On ice or mixed, the style of the secondary points has a big impact on this - see my little video at the bottom of this review http://www.ukclimbing.com/gear/review.php?id=6227 but its not really necessary on mixed holds, just keep your foot still-ish! When I lived in Scotland in the 90s the fashion was for crampons for mixed not to have secondary points that protruded much because it was argued that they would push your front points of edges.

> I think the reason for this is that my boots don't grip my heel and I feel really unstable. I can climb well in my B2s on rock but my b3s seem to put a lot of force on the ball of my foot making it feel like I've got a big lever trying to work across the foot.

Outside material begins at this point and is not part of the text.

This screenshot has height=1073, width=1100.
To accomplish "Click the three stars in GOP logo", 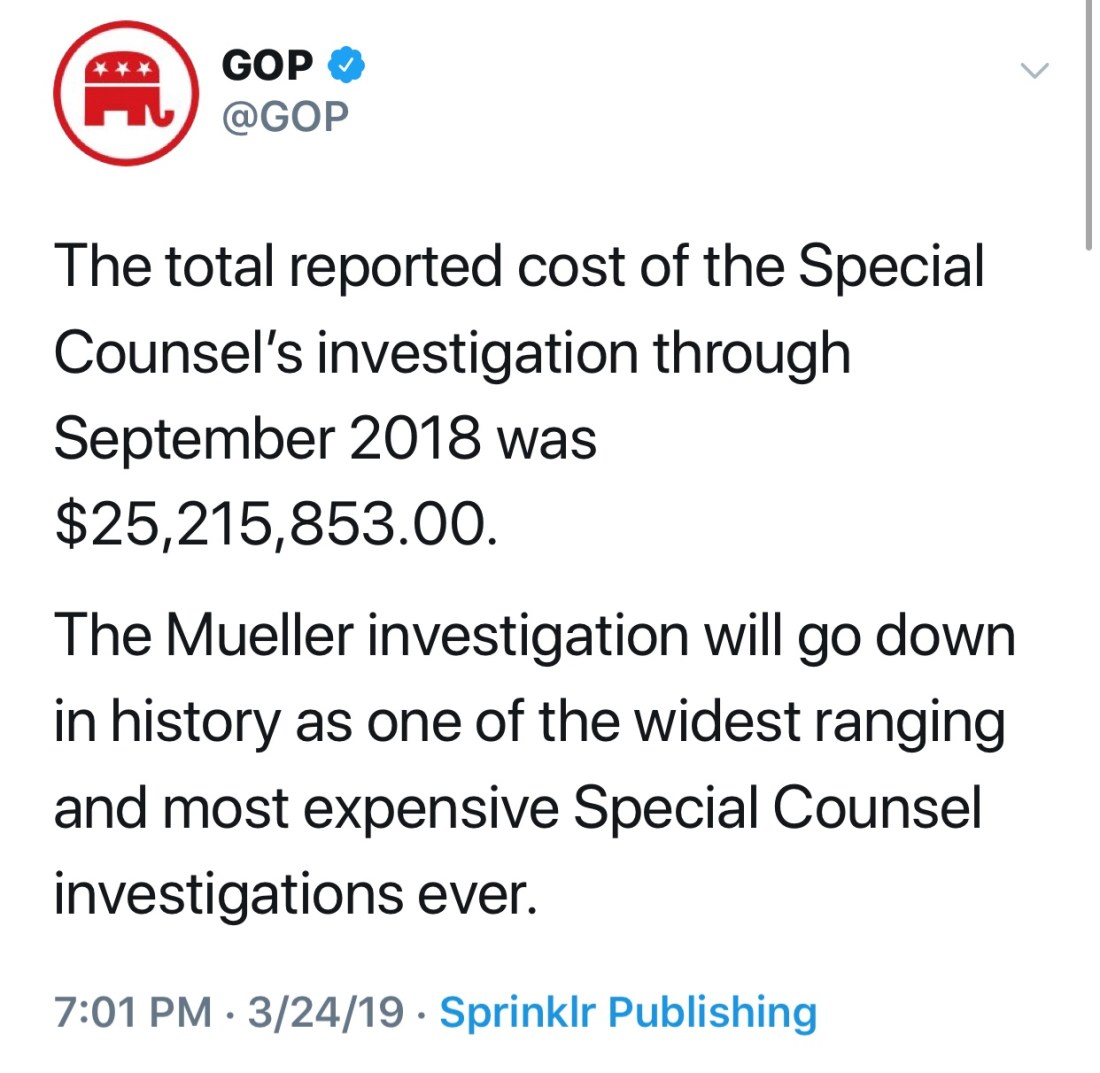I will tap(119, 70).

Can you not put your main crampons on your lighter boots? What crampons is it that you are having problems with? Like other have said, changing the fit of your boots (lacing tighter round the ankle, bigger foot beds, even thicker socks, might solve that issue - although I can't see how dropping your heels makes your front points come out...

 baileyswalk 03 Jan 2017
In reply to JohnBson:

You could try adding an insert to the tongue of your boot:

http://www.cotswoldoutdoor.com/superfeet-tongue-depressors-b9224090?id_colo...

I found these helped my heel slip, it's just a foam insert so now I just cut them from an old sleeping mat each season instead of paying a fiver for them, I find the ones from the sleeping mat better as they are chunkier TBH.

This helps me as I've got stupid, big a$$ feet and skinny ankles.
OP JohnBson 04 Jan 2017
In reply to TobyA:

Petzl lynx crampons. They have very long secondary points, long enough to make me wary of catching then when walking on ridges.

I think most of the problems are caused by an ill fitting boot. Going to look at the other suggestions here. Hopefully this will help.

I'll send an update
 Sophie G. 05 Jan 2017
In reply to JohnBson:
It's very hard to front-point well unless your boots are really tight at the ankle. On mixed, a looser ankle is fine up to a point, though even then it's a comfort vs. technique trade-off--but on ice you have got to be really tight in there.
Looking at your posts, I think you're probably overdoing the dropping the heel bit. Basically you want to put your front-points into the ice with as little movement or jerkiness as possible; kick if you need to, but don't kick any harder than is necessary, and don't repeat-kick if you can get in with a single kick. Slide the points in as smoothly as you can, and already pointing upwards--don't go in and then make a second movement to drop your heels. That just roughs up the placement, makes it larger and looser. So no surprise if your boot then comes off.
Another point about ice--don't kick in at all if you can just place your foot on a hole that's already there, whether natural or someone else's bucket-step. Same with the axes: never smash them in if it's possible to just hook on a hole or a corner. Ice is a fragile medium. The less you whack it and smash it the better.